The front of Parr Street Car Park in the Ropewalks district has also had a ‘living wall’ installed consisting of 132 square metres of plants and flowers including daffodils, lavender and even wild strawberries for passers-by to pick when they start to fruit.
Other new developments include a new Floating Ecosystem located at Wapping Dock. Launched last week, the Floating Ecosystem integrates elements of salt marsh and estuarine ecosystems. It consists of an island planted with native estuarine plants in an exploration of the integration of floating ecosystems in saltwater docklands.
It utilises unique 5D Planting System and features multiple habitat types including elevated feature planters, lined rainwater catchment planters, submerged shallow gravel pools and submerged fish refuge structures from Ecocean.
Floating gardens have been installed at Sefton Park Lake to help the quality of the water and increase biodiversity on the lake.
Dr Sarah Clement said: “It has been rewarding to be part of this project to increasing Liverpool’s green infrastructure. Unfortunately, due to the COVID-19 pandemic and lockdown, our students haven’t been as able to get involved as they would normally, but I still have five masters students looking at the project’s impacts. Soon we will be developing an app to allow students and others in the community identify, record, and engage with nature as well.

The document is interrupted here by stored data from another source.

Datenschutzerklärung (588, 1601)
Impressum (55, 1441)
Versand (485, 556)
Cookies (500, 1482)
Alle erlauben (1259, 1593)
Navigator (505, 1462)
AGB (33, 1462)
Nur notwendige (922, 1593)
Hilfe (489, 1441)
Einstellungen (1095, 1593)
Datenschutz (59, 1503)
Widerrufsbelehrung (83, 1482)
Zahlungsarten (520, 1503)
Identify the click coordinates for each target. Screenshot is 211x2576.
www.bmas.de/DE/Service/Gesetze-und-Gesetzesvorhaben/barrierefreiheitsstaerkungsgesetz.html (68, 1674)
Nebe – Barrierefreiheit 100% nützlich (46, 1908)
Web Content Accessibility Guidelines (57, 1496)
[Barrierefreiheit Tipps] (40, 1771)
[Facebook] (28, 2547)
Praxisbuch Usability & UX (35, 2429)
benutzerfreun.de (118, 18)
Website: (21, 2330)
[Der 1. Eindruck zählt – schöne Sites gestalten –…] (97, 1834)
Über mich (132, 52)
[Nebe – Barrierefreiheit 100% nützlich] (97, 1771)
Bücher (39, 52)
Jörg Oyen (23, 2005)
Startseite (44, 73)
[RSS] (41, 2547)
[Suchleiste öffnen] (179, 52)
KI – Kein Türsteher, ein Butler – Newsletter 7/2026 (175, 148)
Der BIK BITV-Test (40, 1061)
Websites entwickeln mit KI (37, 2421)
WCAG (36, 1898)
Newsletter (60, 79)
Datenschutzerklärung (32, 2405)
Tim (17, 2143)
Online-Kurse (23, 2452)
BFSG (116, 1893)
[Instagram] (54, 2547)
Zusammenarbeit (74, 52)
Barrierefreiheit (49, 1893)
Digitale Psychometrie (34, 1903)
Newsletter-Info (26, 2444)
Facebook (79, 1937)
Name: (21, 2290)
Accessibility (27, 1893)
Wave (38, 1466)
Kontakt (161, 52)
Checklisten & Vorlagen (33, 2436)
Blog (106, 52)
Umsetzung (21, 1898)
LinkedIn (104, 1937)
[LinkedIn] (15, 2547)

“Urban GreenUP is an innovative project to encourage wildlife back into the city centre, help clean the air and give everyone something wonderful to look at whilst boosting environmental, social and economic benefits. And an important related aspect is monitoring how nature will respond to this new habitat in the city centre.”
Supported by the EU Horisizon programme, the Urban GreenUP Project is exploring the effect of how urban greening can help resolving a wide range of urban challenges, including air pollution, biodiversity loss, climate change, human health and well-being.
The five-year project involves is a partnership between the Liverpool City Council, Mersey Forest and the University of Liverpool, with the support of Liverpool BID Company, as well as organisations in Valladolid (Spain) and Izmir (Turkey) and five other cities across the world.